With their follow-up, 2013’s excellent Clash The Truth, Beach Fossils adopted more of a studio sheen, but kept the instrumentation to guitar/bass/vocals/drums. There was more of a post-punk feel to the record, as if Payseur was working out some angst. In 2017 the band emerged from a four year hiatus on a new label and a more modern sound with Somersault, while still retaining their dreamy yet angular delivery. Horns and a soulful quality were brought as well, giving Payseur and Beach Fossils a more diverse, widescreen sound.
Beach Fossils has returned with the excellent Bunny. Bunny takes everything that’s come before and blends the classic and modern sounds beautifully. There’s moments where the band has the tight rhythmic vibe of early REM, while at other times locking into the poppier side of The Cure. Bunny is an album with everything. 11 songs of dream pop bliss and melancholy longing.

Dustin Payseur is a songwriter and musician that wants to evolve and reshape his music. Somersault proved he wanted to expand the band’s sound with strings, horns, harpsichord, and woodwinds. In 2021 Payseur released The Other Side Of Life : Piano Ballads, a collection of Beach Fossils’ songs re-imagined as jazz-inflected piano ballads. Imagine Vince Guaraldi Trio covering Beach Fossils and you’re on the right track to getting the vibe. It was kind of brilliant. Bunny is more in line with past Beach Fossils albums, but with a more jangle and summertime shimmer.

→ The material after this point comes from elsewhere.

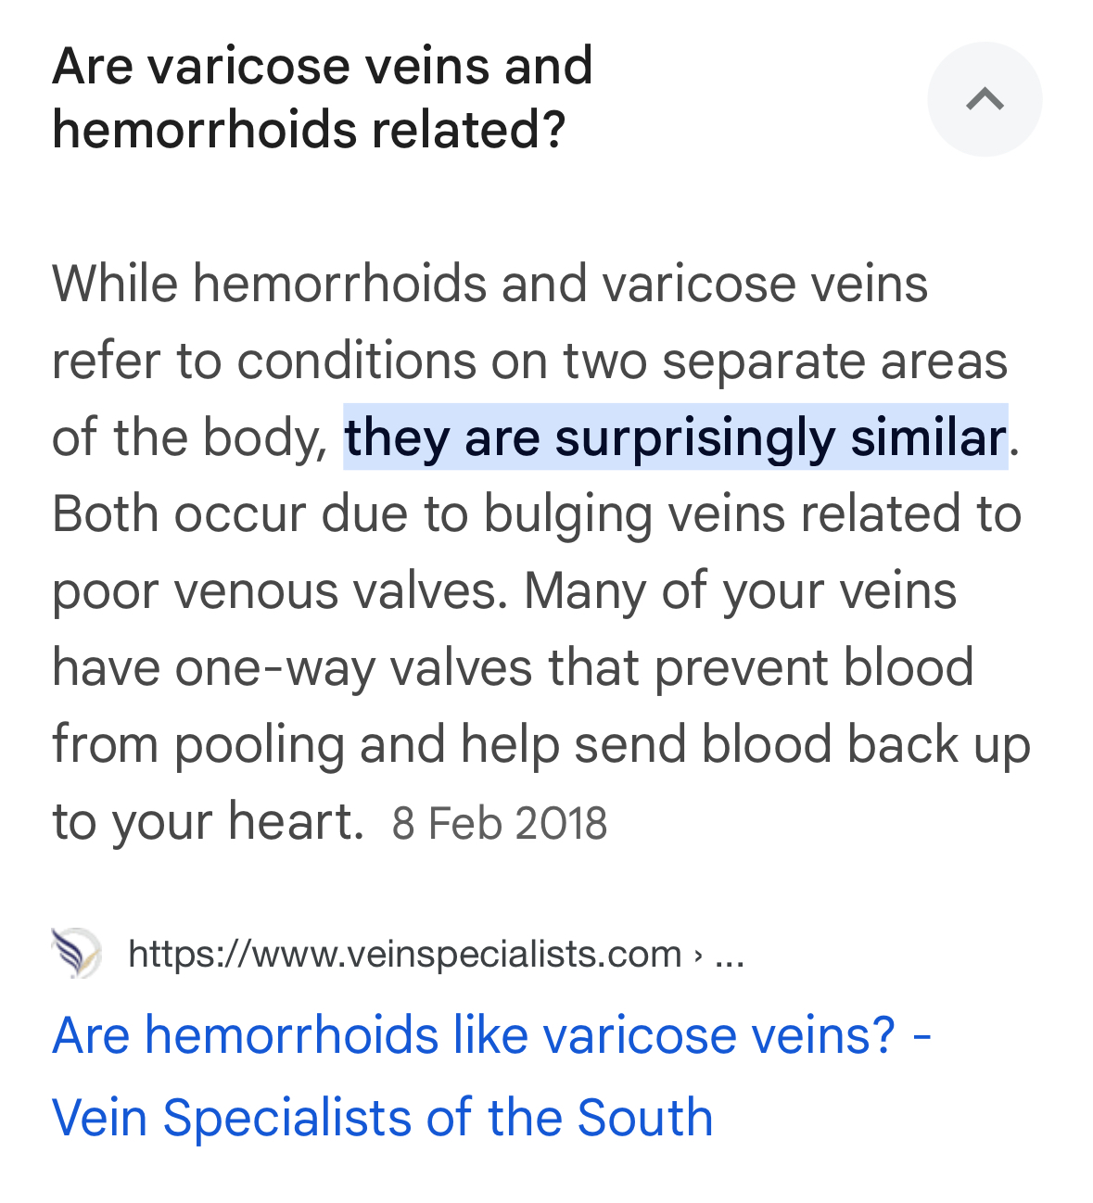Click the breadcrumb arrow separator beside URL
Image resolution: width=1093 pixels, height=1203 pixels.
[698, 955]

“Sleeping On My Own” opens the album on a Byrds vibe, complete with McGuinn-esque 12-string electric and a Laurel Canyon haze. “Don’t Fade Away” has a more angular sound, reminiscent of Seventeen Seconds-era Cure. Payseur’s voice here has echos of Blue Oyster Cult’s Buck Dharma. “Feel So High” has the dream pop weightlessness of Cocteau Twins. Beach Fossils locks into late-80s/early-90s shoegaze beautifully here.

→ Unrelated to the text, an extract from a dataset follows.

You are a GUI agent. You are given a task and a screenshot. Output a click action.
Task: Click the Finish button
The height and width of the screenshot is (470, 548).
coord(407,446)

While still giving us plenty of hazy vibes and dreamy melodies, Bunny is Beach Fossils at their most upfront and clear-eyed. The songs are more present than ever, with “Seconds” a pure joy rocker filled with light and life. “Waterfall” closes the album with a wistful, thoughtful melancholy. The band meshes so well here, inviting you to hit play as soon as the song ends for another round.

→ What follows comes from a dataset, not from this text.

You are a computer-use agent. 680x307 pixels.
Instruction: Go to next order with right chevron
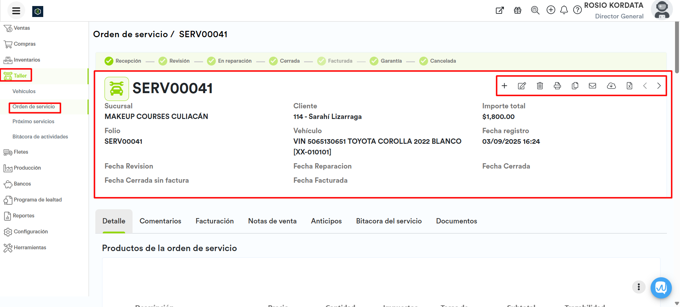pyautogui.click(x=659, y=86)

Beach Fossils sounds like a band ever-evolving, while never losing that intimate, bedroom pop feel that made their debut so engaging. Dustin Payseur came out of that early 2010s Brooklyn/Captured Tracks scene that brought melodies and atmosphere back into the fold. Payseur and Beach Fossils helped bring an intimacy and introspection back into rock and roll, along with Wild Nothing’s Jack Tatum, DIIV’s Zachary Cole Smith, and Craft Spells’ Justin Vallesteros. Bunny is the sound of a band continuing to find themselves and reinvent what came before. It’s a near perfect and bittersweet indie pop album. The kind that when it’s playing in the car, you keep driving around the block till the last song ends.